We hear a lot about the importance of having supportive people in your corner, with good reason: It works. Muhlstein cites partnership as one of the essential ingredients in building willpower.

"Whether you have a coach, a friend, a co-worker, a spouse or even a personal journal, it always helps to openly state an intention for willpower prior to being faced with a harder situation," she says. "For instance, I will tell my husband in the car when pulling up to a dinner party, ‘Honey, I really don't want to have the dessert tonight at this party, I am going to request tea or just focus on the company and conversation because it will be very late and I want to wake up early and exercise and feel good later.’ Even if he is barely listening, it makes me feel more in control and strengthens my inner willpower and intentions to proceed with my plan."

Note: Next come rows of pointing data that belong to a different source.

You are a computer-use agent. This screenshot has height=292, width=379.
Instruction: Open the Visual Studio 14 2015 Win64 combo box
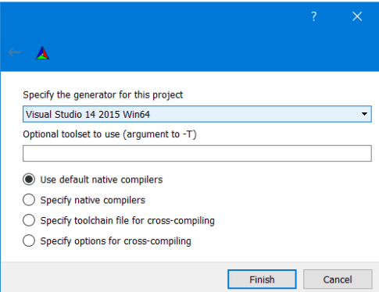197,114
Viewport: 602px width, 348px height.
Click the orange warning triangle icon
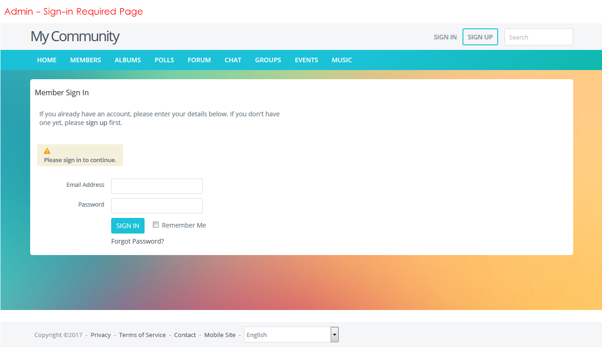[47, 151]
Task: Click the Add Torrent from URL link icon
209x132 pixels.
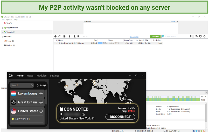Action: [x=59, y=36]
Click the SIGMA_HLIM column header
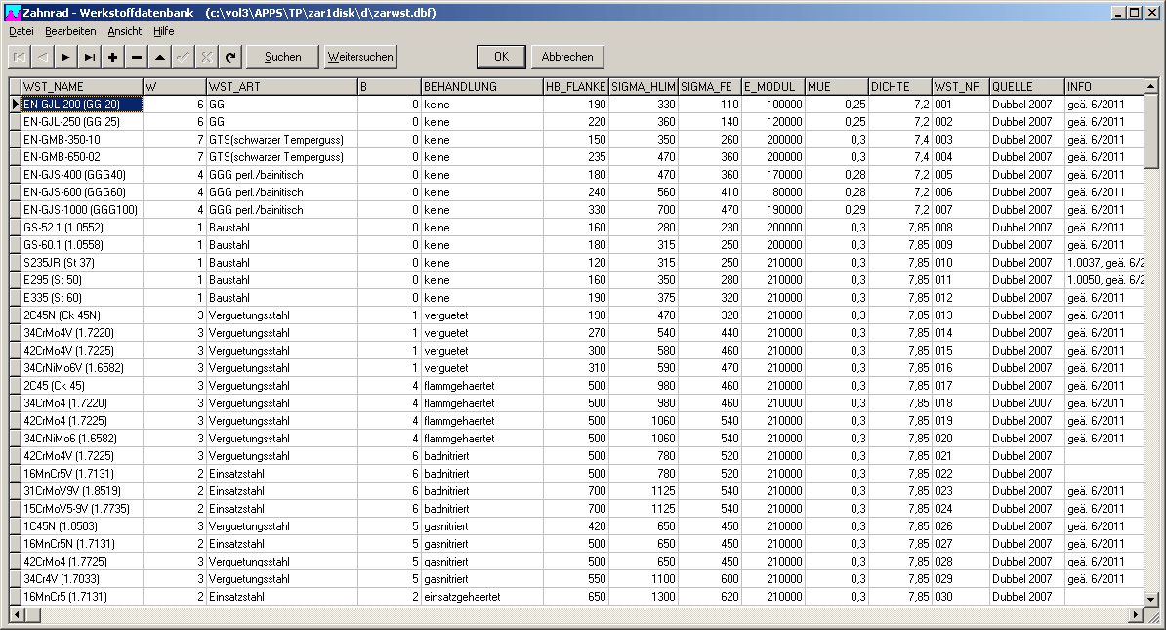 [644, 86]
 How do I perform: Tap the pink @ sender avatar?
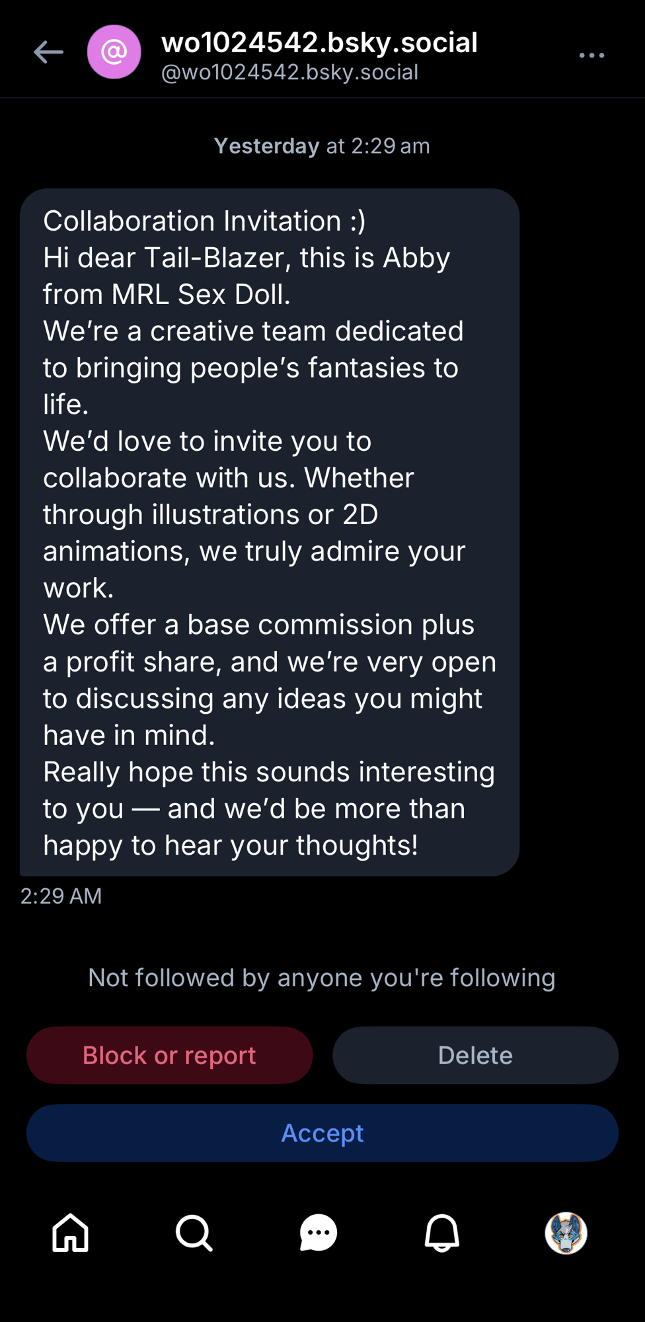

Blauner also recommends finding a mentor in your area of desired improvement. If you're struggling to stick with a new running program, connect with successful runners who inspire you, or if you're trying to complete a tough strength-training program, draw motivation from an accomplished powerlifter. "Who do you know that typifies your desired result? Study them, copy their positive behaviors and then make their good habits your own," he suggests.

Remember the afterglow.

The day is filled with hundreds of decisions, each one an opportunity for self-improvement and forward momentum. When all else fails, remind yourself of the sense of accomplishment that comes with making a smart choice. Personal trainer Treva Brandon sums it up: "Remember the fantastic feeling you get after exerting your willpower—satisfaction, accomplishment, pride and, if it’s exercise, an awesome endorphin rush."